The definition currently reads: “A condition in which a person, as a result of a mental disorder (rather than a chosen lifestyle or lack of funds) is unable to provide for his or her basic needs for food, clothing or shelter.”
In early February, L.A. County supervisors Kathryn Barger and Mark Ridley-Thomas led an effort to add the phrase “or medical treatment where the lack or failure of such treatment results in substantial physical harm or death” to the definition.
There are 37 other states that have language similar to what the county is proposing, Barger said. Opponents worry, however, that any change to the definition may encourage law enforcement and others to force people into institutions simply because they are deemed to be “different.”
Sandy Carson, 55, of Downey, is a member of the National Alliance on Mental Illness, speaking on behalf of family members who want the wording changed.
Based on the current definition of gravely disabled, her homeless, 30-year-old son can’t be forced into care, even though he suffers from cysts that bleed. But because he has psychotic episodes, he doesn’t know he needs help, she said, even after he’s been beaten up on the street, and his shoes and food are stolen.
“They can’t acknowledge they need help,” she said of her son, Jason, and people like him. “When they are not mentally healthy, they cannot focus on health issues because they don’t even know (those issues) exist. They think they are absolutely fine in their perspective.”
Miss Chevron, and others like her, also doesn’t fit under the current definition of gravely disabled because she appears to be eating well, and isn’t a danger to herself or anyone else.
To a public growing impatient with homeless encampments, it may seem like outreach teams aren’t doing enough, Rivera acknowledged. But they do what they can with the resources they have, she added.
Rivera, Britton and Robertson said they won’t give up on Miss Chevron.
“She’s my favorite person, because she’s a challenge,” said Britton, a volunteer who was once herself homeless.

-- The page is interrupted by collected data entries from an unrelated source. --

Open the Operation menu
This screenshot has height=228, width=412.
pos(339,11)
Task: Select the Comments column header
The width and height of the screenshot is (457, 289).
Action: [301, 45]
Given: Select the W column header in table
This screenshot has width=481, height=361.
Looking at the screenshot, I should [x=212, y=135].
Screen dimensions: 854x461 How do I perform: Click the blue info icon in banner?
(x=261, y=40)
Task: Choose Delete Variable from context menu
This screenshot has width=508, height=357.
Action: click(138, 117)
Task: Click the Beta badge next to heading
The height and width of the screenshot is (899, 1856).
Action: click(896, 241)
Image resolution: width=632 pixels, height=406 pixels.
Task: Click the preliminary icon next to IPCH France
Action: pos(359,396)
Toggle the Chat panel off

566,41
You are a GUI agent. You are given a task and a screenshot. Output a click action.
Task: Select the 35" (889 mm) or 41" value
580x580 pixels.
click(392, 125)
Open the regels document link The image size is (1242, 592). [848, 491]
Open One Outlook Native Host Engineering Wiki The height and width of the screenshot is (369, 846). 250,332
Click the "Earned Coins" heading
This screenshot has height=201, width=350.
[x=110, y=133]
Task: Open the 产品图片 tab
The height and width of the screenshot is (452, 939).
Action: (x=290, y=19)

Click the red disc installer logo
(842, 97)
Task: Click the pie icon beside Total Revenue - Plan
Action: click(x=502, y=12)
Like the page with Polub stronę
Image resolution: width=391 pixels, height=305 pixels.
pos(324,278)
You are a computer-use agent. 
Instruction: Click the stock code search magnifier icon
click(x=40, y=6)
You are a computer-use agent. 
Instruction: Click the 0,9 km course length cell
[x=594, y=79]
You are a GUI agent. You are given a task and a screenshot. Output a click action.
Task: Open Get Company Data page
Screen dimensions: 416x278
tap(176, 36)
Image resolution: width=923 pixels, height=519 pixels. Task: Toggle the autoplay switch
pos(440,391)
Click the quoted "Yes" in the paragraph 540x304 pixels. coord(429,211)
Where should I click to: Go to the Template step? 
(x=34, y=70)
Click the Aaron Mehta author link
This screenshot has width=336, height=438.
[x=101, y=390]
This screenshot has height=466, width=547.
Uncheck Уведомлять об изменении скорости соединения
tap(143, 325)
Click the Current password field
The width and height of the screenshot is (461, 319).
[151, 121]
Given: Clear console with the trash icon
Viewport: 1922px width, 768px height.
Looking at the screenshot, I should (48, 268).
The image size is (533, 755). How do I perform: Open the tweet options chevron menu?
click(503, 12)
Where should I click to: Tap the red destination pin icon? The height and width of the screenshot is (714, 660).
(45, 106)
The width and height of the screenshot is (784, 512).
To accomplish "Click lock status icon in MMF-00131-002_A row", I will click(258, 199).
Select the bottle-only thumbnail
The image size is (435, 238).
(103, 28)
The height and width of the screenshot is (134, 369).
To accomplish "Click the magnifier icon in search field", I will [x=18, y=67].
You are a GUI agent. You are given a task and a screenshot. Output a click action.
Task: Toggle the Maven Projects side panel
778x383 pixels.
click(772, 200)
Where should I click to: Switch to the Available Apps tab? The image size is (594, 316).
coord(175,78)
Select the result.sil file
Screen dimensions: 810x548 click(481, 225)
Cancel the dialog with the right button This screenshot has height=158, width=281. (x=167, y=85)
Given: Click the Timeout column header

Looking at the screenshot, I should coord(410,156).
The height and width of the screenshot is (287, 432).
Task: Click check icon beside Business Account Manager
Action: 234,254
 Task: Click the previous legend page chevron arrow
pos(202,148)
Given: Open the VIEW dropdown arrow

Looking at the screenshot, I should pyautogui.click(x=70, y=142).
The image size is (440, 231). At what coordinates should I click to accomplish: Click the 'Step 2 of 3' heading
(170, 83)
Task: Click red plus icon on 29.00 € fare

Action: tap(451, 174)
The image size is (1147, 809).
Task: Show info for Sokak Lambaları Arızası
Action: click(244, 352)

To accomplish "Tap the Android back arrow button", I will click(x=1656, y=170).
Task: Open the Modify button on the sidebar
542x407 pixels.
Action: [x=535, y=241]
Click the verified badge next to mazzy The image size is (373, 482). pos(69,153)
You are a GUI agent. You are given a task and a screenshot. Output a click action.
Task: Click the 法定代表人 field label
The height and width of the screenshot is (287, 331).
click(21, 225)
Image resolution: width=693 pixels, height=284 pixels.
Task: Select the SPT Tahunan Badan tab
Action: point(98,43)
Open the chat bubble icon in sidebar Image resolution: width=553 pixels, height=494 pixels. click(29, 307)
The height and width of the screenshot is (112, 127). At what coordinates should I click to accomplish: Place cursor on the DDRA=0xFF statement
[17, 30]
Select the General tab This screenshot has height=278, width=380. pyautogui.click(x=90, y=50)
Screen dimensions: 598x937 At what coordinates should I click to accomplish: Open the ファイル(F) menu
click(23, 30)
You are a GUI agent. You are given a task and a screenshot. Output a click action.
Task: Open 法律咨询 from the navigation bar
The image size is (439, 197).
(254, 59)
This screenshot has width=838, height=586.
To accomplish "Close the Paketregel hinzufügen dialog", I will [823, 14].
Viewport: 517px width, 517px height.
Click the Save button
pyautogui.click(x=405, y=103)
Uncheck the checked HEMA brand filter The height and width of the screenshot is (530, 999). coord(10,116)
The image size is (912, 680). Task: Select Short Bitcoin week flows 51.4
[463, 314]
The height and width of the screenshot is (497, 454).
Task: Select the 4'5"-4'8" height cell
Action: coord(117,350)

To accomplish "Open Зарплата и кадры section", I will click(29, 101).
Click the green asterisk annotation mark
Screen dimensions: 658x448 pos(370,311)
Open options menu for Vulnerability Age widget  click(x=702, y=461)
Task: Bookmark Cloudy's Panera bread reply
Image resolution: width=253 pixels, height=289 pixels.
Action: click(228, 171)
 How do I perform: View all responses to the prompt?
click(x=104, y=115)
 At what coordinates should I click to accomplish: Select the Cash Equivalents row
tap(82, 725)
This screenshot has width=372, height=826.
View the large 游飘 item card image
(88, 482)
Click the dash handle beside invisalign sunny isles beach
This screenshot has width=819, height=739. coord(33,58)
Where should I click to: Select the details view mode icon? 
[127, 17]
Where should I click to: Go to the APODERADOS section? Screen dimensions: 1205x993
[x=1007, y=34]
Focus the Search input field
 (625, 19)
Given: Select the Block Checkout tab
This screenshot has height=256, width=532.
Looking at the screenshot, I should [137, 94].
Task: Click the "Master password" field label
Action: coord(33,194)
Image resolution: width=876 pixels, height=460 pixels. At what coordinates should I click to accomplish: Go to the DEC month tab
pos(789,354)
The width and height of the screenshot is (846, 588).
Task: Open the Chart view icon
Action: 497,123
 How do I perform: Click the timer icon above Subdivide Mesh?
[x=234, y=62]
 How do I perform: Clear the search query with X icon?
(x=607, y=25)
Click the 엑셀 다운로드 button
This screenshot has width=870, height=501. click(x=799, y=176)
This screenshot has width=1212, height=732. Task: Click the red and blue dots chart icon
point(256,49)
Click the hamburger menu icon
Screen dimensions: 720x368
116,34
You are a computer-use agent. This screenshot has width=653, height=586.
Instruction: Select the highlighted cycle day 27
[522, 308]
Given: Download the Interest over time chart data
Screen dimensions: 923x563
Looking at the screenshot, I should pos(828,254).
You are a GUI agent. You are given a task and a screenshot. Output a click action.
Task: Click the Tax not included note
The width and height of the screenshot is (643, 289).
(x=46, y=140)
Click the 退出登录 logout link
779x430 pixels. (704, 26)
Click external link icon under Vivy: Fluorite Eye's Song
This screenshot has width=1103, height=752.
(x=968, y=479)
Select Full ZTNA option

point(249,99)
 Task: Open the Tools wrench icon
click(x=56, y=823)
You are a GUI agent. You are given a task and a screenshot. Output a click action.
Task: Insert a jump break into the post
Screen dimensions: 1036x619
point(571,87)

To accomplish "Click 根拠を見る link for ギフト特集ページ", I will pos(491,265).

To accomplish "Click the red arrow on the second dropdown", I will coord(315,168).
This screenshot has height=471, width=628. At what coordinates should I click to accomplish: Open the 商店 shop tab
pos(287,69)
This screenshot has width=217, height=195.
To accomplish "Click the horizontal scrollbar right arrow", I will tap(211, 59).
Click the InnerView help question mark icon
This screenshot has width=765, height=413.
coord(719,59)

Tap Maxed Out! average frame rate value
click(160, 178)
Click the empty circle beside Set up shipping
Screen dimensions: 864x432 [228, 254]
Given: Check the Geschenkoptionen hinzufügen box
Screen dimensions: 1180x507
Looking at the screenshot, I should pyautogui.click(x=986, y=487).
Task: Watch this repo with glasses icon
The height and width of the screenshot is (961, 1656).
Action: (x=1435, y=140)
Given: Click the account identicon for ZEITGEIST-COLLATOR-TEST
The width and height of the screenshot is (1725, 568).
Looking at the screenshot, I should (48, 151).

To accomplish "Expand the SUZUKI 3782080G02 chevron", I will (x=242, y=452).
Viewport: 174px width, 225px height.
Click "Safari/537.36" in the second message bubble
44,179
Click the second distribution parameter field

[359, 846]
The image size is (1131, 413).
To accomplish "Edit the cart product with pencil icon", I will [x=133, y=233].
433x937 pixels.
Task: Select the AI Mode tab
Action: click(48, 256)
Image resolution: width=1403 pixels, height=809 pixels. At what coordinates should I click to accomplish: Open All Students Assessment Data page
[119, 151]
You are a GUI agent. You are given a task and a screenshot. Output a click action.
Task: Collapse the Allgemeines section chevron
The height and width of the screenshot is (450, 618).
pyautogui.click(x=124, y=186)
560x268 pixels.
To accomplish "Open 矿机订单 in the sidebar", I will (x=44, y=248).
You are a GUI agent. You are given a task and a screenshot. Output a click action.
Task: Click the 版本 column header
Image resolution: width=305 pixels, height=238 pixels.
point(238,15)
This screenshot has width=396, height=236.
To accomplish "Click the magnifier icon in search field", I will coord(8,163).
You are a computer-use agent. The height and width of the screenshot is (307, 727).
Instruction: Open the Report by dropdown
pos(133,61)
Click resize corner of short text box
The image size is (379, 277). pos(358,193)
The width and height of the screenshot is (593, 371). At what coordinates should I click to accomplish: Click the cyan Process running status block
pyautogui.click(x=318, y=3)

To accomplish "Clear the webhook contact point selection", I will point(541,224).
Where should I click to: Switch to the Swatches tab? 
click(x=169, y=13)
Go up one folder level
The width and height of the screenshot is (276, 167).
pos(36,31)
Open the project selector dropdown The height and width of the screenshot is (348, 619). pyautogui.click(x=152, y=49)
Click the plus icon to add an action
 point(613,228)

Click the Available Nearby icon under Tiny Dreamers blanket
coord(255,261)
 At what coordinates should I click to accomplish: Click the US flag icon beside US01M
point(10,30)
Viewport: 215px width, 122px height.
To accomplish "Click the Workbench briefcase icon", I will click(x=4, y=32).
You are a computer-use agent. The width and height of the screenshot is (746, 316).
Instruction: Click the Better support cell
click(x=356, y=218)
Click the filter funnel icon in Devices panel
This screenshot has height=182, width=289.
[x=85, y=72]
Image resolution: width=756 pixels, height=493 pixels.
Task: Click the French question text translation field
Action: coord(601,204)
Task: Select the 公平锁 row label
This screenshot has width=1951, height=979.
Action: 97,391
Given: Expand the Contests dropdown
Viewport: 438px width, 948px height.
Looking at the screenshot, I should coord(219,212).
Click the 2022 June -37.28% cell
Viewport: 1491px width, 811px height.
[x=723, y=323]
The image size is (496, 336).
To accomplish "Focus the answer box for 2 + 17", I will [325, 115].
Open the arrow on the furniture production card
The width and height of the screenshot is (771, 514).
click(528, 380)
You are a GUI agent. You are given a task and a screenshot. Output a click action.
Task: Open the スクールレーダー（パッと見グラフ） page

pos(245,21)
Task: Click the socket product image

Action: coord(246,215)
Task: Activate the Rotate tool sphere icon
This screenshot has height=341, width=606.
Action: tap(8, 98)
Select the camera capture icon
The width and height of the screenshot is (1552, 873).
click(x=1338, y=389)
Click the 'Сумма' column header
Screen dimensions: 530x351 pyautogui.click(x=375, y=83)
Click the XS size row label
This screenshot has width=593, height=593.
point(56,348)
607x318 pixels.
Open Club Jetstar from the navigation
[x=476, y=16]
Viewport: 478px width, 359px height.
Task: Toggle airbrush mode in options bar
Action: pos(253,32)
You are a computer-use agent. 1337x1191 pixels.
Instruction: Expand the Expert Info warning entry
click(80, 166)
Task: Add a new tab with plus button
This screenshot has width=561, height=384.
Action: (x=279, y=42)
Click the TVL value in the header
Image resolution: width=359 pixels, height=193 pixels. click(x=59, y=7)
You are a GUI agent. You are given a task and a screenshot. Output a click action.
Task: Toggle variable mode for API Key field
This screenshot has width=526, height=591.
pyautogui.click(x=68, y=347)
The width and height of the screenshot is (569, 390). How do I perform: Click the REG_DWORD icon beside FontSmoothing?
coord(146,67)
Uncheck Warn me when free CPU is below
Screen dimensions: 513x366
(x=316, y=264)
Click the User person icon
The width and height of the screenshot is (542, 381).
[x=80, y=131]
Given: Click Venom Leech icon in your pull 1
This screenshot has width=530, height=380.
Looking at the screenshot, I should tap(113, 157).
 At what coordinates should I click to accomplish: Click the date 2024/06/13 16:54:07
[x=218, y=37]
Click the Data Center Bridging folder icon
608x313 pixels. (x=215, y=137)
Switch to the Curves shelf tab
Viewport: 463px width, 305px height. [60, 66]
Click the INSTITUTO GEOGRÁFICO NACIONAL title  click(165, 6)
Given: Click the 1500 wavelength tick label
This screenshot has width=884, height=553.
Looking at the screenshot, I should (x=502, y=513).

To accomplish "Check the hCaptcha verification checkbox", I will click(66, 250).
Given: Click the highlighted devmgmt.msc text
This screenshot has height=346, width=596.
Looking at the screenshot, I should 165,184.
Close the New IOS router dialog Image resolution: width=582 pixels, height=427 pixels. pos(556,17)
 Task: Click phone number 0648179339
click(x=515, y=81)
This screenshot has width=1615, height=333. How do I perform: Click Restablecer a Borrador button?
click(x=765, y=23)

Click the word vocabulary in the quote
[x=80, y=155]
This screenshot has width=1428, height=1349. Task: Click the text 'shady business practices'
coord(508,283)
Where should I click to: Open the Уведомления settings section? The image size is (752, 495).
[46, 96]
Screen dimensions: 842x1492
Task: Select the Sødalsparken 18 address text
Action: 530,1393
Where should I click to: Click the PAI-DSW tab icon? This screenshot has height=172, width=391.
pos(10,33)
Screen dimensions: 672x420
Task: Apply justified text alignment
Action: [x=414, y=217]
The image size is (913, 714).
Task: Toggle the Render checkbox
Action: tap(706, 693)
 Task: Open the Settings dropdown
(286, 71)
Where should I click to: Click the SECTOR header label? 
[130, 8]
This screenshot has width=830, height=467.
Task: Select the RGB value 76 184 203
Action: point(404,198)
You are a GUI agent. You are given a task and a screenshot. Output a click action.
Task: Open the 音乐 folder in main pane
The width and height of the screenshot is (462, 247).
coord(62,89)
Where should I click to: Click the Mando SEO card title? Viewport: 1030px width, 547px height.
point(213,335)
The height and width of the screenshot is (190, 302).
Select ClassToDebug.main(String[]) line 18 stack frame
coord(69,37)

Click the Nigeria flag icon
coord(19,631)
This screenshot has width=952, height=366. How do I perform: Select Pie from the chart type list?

Rivera credits Britton for her patience and rapport with Miss Chevron.
A few times, the older woman has let her guard down. She once told Britton that because she has no teeth, the snacks the outreach team brings to her are too hard for her to eat. She also told Britton she’d prefer a pair of 501 Levi jeans. She’d like a size 0, she said.
“For us, that was a huge success,” Rivera said of that interaction. “It takes a lot of patience.”